Usually, he made a point to not go out this week, if he could help it. But this morning, he’d been summoned to deal with some territorial issue with one of the rival gangs--honestly, he was far enough into his mind that he couldn’t remember which one--and he’d simply had no choice. At some point, he’d gotten himself caught in the crossfire and ended up with a knife in his side.
It was a relatively small knife, so it wasn’t that bad of a wound, but it still hurt like hell. And it didn’t help that he was forced to keep his chest tight and tense to prevent sobs from ripping out of him as he made his way home, and then continue that well after climbing in through his window at the Slat.
Lately, after injuries like this, he’d make his way to Wylan’s. It was closer the the Slat more often than not, and they always had better supplies for fixing these types of wounds. He had a strong suspicion that the house had only recently been stocked with those types of items, around the first time that he’d gone and tended to his wounds at their house. They hadn’t necessarily seen the wound, but he’d warned them of the lack of bandages in their bathroom after he’d used them, so they knew he’d been there.
That was one of the times that he had been grateful that nobody had tried to comfort him. It felt better, like he wasn’t weak, like he wouldn’t fall apart at any moment, like he wasn’t fraying at the seams.
He did feel that way right now, though. This is exactly why he chose to avoid the Van Eck’s altogether. Jesper would have tried to hug him if he saw the hardly concealed tears, Wylan would have tried to comfort him with blankets or cookies, Marya would have made him a cup of tea. It would have been all too much.
Which is why when he heard the window open, he audibly groaned, and he didn’t try to hide it. If Inej was so offended by his reaction to her arrival, he could always blame it on the trouble threading the needle to stitch his side.
“Well, someone is chipper this morning,” she called. “I came in early, I thought you’d be glad.”
He heard the thump of her feet against the floor as she hopped down from the window, even though he couldn’t see her from the bathroom. She’d done that on purpose--made noise so as not to startle him. The part of him that still had the ability to be surprised by her thanked her for that small mercy.

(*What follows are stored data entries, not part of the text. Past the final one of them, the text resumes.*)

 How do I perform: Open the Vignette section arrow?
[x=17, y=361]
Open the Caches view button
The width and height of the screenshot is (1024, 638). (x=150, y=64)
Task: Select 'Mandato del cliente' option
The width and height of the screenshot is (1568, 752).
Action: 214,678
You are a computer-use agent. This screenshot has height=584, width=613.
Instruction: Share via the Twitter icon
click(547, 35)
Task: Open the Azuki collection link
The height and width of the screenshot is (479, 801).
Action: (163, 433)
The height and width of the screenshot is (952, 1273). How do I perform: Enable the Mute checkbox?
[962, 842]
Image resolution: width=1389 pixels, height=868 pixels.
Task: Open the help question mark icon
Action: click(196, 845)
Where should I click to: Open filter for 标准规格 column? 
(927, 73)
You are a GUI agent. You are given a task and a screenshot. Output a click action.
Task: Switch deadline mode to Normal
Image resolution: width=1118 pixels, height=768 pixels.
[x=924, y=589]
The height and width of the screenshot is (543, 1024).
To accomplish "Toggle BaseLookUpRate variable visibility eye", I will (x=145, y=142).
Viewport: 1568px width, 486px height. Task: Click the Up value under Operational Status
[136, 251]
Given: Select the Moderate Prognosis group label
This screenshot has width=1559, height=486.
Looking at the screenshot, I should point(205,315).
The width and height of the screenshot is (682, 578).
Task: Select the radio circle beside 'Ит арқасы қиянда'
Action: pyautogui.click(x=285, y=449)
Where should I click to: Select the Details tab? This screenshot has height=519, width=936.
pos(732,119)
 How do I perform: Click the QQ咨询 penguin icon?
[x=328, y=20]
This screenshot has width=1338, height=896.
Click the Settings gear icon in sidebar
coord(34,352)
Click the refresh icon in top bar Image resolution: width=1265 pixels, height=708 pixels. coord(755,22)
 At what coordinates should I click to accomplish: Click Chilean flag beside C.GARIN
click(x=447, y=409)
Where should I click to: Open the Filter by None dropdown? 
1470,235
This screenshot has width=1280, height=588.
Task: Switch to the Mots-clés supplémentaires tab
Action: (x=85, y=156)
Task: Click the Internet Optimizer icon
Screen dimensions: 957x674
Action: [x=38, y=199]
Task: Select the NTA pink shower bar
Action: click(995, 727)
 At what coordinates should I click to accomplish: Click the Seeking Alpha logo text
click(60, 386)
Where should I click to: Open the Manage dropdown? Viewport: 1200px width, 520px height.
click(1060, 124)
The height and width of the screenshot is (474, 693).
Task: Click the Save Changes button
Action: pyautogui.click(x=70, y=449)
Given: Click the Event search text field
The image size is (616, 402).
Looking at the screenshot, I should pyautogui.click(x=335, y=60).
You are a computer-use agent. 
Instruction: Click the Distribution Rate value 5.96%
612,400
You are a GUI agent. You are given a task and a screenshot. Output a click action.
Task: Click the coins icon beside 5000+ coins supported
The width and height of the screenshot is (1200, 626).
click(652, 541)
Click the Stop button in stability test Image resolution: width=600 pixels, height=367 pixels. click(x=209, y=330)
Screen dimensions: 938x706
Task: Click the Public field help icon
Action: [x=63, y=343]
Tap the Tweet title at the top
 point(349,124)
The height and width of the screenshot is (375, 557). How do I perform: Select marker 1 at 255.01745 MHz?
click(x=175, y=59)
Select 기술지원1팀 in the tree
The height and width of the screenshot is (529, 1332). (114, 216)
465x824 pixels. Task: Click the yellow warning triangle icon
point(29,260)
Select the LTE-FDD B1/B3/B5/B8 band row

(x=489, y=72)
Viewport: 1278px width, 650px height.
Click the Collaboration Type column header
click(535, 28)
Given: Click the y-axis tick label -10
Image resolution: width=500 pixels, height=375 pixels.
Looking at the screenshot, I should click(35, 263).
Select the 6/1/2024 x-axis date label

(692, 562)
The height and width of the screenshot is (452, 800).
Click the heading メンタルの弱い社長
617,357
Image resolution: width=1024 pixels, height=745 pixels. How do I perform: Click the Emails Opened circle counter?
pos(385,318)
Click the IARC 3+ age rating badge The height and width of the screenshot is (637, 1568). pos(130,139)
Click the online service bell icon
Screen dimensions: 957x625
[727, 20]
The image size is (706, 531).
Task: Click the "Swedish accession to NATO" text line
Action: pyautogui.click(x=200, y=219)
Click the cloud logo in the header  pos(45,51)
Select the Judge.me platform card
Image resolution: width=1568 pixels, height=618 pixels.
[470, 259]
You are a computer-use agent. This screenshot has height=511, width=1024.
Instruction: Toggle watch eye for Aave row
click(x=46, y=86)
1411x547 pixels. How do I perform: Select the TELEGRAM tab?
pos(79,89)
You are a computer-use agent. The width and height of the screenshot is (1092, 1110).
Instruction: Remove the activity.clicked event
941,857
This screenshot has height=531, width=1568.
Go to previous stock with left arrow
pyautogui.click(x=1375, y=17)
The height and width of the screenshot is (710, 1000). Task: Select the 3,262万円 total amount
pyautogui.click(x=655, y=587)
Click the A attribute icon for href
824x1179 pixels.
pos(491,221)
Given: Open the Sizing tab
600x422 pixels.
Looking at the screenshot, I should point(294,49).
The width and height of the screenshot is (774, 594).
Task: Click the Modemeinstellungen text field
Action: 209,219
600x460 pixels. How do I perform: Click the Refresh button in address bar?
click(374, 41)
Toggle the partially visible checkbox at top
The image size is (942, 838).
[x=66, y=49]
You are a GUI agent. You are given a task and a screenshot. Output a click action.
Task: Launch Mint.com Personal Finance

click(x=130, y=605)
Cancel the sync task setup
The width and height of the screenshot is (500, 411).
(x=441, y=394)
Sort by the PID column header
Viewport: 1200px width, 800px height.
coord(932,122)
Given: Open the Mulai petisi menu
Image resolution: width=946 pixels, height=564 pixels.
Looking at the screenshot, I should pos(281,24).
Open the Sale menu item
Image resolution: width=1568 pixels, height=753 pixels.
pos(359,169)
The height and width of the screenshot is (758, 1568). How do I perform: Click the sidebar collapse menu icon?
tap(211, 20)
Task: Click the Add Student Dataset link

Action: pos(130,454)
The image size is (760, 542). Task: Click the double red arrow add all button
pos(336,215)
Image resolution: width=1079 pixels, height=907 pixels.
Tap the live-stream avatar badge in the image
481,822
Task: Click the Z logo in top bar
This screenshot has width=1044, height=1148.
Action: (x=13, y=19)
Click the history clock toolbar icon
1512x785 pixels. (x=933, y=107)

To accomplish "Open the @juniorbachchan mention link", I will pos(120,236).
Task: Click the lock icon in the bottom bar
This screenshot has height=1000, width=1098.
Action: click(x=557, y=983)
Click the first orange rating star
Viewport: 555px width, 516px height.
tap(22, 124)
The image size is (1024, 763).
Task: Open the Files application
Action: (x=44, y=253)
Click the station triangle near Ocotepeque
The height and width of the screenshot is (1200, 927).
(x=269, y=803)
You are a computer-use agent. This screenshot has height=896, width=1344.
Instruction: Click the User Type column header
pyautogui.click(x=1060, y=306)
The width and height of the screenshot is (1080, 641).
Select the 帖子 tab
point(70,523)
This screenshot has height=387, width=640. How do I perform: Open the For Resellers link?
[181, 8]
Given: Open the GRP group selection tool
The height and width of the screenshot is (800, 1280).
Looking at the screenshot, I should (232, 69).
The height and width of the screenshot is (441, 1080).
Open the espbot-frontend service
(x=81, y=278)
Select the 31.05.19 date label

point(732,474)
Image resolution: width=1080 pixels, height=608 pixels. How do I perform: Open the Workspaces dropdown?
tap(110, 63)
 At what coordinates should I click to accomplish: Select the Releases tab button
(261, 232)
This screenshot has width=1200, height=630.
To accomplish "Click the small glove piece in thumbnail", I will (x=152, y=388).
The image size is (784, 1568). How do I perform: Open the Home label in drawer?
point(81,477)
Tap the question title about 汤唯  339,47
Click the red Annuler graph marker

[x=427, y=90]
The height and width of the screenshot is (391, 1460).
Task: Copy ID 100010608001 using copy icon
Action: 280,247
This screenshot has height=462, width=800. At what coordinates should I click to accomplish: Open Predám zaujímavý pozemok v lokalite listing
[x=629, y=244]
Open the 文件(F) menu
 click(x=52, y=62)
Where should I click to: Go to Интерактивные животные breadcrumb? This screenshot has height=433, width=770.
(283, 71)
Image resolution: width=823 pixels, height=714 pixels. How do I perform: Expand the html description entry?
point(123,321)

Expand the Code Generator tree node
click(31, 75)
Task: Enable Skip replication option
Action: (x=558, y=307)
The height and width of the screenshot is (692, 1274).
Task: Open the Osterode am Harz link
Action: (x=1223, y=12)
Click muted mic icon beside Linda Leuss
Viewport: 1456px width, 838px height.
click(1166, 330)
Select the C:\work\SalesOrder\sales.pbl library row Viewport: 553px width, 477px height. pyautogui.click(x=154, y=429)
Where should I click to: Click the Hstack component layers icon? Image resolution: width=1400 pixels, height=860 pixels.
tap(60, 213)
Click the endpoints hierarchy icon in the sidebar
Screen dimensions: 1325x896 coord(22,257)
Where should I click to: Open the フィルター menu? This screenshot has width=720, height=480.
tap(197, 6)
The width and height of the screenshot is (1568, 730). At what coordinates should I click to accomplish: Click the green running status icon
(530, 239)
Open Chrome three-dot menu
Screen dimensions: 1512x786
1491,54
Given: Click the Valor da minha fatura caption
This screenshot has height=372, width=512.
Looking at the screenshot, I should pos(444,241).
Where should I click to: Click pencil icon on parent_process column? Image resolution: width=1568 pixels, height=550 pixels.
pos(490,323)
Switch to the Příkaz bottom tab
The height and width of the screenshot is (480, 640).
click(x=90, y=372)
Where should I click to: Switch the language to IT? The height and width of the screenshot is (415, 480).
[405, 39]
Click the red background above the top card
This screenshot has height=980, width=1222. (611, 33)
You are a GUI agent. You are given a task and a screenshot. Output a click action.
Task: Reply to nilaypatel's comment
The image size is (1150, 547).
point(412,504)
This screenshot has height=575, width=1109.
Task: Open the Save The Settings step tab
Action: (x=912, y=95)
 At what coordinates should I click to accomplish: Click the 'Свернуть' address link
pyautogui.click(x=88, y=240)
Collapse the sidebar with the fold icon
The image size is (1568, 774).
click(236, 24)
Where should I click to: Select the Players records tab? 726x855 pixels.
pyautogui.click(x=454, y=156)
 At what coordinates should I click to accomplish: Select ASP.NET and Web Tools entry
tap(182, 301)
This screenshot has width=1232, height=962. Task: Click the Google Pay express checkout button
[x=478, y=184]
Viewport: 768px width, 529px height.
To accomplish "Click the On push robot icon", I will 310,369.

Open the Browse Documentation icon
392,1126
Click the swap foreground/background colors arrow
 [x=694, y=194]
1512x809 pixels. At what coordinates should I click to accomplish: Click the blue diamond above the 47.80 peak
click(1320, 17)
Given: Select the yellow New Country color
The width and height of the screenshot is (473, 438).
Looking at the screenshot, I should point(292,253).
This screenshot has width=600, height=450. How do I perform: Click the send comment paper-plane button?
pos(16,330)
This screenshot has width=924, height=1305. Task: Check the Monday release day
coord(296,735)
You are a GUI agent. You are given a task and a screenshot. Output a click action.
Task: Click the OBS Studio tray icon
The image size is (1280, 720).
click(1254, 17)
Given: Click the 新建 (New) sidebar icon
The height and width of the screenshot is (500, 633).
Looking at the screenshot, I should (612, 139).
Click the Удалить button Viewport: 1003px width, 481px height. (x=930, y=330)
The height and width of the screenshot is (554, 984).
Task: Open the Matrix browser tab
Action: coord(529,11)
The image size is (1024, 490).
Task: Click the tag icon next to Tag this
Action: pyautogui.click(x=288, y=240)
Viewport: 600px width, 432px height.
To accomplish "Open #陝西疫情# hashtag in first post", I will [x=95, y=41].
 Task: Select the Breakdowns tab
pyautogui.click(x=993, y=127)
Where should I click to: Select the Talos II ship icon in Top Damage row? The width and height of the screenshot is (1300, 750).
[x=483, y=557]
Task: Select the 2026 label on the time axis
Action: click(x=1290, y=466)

He was not thrilled, though, as she walked over to the bathroom and peeked her head through the open door. She looked as if she was about to surprise him, with a somewhat mischievous smirk and both hands on the doorframe.
Every piece of that act fell apart as she saw his bare chest, the wound on his side, and the thread and needle in his hands. “What happened?” she asked, alarmed.
“Fucking Liddies happened,” he grunted, trying to keep his voice even through a mask of anger.
She nodded sympathetically, watching as his hands shook as he continued trying to thread the needle. “Can I?” she asked, nodding towards that one of his many current problems.
“I can handle it,” he all but spat, not looking up to face her.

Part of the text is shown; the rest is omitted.